Humour noir et rire jaune, femmes rouges de colère et maris verts de peur : Jean-Louis Benoit utilise toute la talentueuse palette de quatre comédiens épatants pour mettre en scène Courteline.

« Il y a deux sortes de mariages, disait Courteline, le mariage blanc et le mariage multicolore parce que chacun des deux conjoints en voit de toutes les couleurs. » Dans Courteline, amour noir, les costumes de Marie Sartoux jouent plaisamment de cet aphorisme, et le jeu des quatre comédiens (Valérie Keruzoré, Ninon Brétécher, Thomas Blanchard et Sébastien Thiéry) est lui aussi haut en couleurs ! Tout déménage, valse et explose dans le triptyque composé par Jean-Louis Benoit, à partir de trois courtes pièces de Courteline. Dans La Peur des coups, un pleutre jaloux accuse sa femme de s’être comportée comme une fille auprès d’un capitaine, lors d’une soirée dansante. Le fanfaron est prêt à en découdre avec son rival, mais lorsque sa femme lui fournit l’adresse du militaire malotru, le mari se débine : mieux vaut cocu que mort… Dans La Paix chez soi, un écrivaillon qui tire à la ligne trouve le moyen de rééquilibrer les frais du ménage en mettant sa moitié à l’amende pour insulte et contrariétés. Enfin, dans Les Boulingrin, le pique-assiette Des Rillettes se retrouve pris entre les feux nourris de la passion dévastatrice qui déchire Boulingrin et Madame.

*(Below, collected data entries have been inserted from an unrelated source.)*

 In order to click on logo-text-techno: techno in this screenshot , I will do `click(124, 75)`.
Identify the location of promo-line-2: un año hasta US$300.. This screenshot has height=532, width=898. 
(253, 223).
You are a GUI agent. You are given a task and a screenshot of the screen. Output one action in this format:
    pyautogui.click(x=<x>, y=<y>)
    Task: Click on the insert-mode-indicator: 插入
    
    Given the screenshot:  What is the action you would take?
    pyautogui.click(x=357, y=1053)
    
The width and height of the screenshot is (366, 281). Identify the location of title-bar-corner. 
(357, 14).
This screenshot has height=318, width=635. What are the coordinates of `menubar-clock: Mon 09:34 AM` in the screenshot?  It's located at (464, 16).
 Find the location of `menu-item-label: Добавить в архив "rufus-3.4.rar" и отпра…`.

Une comédie endiablée au goût saumâtre

Courteline fait court et efficace, et Benoit suit le rythme. A l’avant-scène, une casserole reçoit le goutte-à-goutte agaçant d’une fuite d’eau persistante : le mariage n’est pas étanche et tape sur les nerfs. Le décor campe un intérieur qui ressemble aux mansardes où les tourtereaux sont devenus rapaces, à force de misère et de mesquinerie. Les trois pièces s’y jouent à la suite, jusqu’à la festive et délirante explosion finale, par laquelle les Boulingrin transforment leur haine en feu d’artifice. Les hommes sont mesquins, veules et odieux ; les femmes sont rouées, intéressées et braillardes. La tyrannie est réciproque, et l’amour a depuis longtemps déserté les foyers : les attachements sont devenus des rets, bourreaux et victimes sont interchangeables. Jean-Louis Benoit choisit la légèreté pour échapper au marasme et, comme Courteline, masque la misanthropie par l’hilarité. On rit beaucoup, mais on est atterré, et on s’aperçoit finalement que si l’humour est la politesse du désespoir, la comédie est peut-être celle de la tragédie.

Catherine Robert


Courteline, amour noir (La Peur des coups, La Paix chez soi, Les Boulingrin), textes de Georges Courteline ; mise en scène de Jean-Louis Benoit. Du 6 au 9 mars 2012. Mardi, mercredi et vendredi à 21h ; jeudi à 19h30. Théâtre de Sartrouville et des Yvelines – CDN, place Jacques-Brel, 78500 Sartrouville. Tél : 01 30 86 77 79. Du 14 au 30 mars 2012. Mardi et jeudi à 19h30
 ; mercredi, vendredi et samedi à 20h30 ; dimanche à 16h. Théâtre de la Commune, 2, rue Edouard-Poisson, 93300 Aubervilliers. Tél :01 48 33 16 16. Tournée en France jusqu’en mai 2012. Spectacle vu au Théâtre de Marseille – La Criée. Durée : 1h30.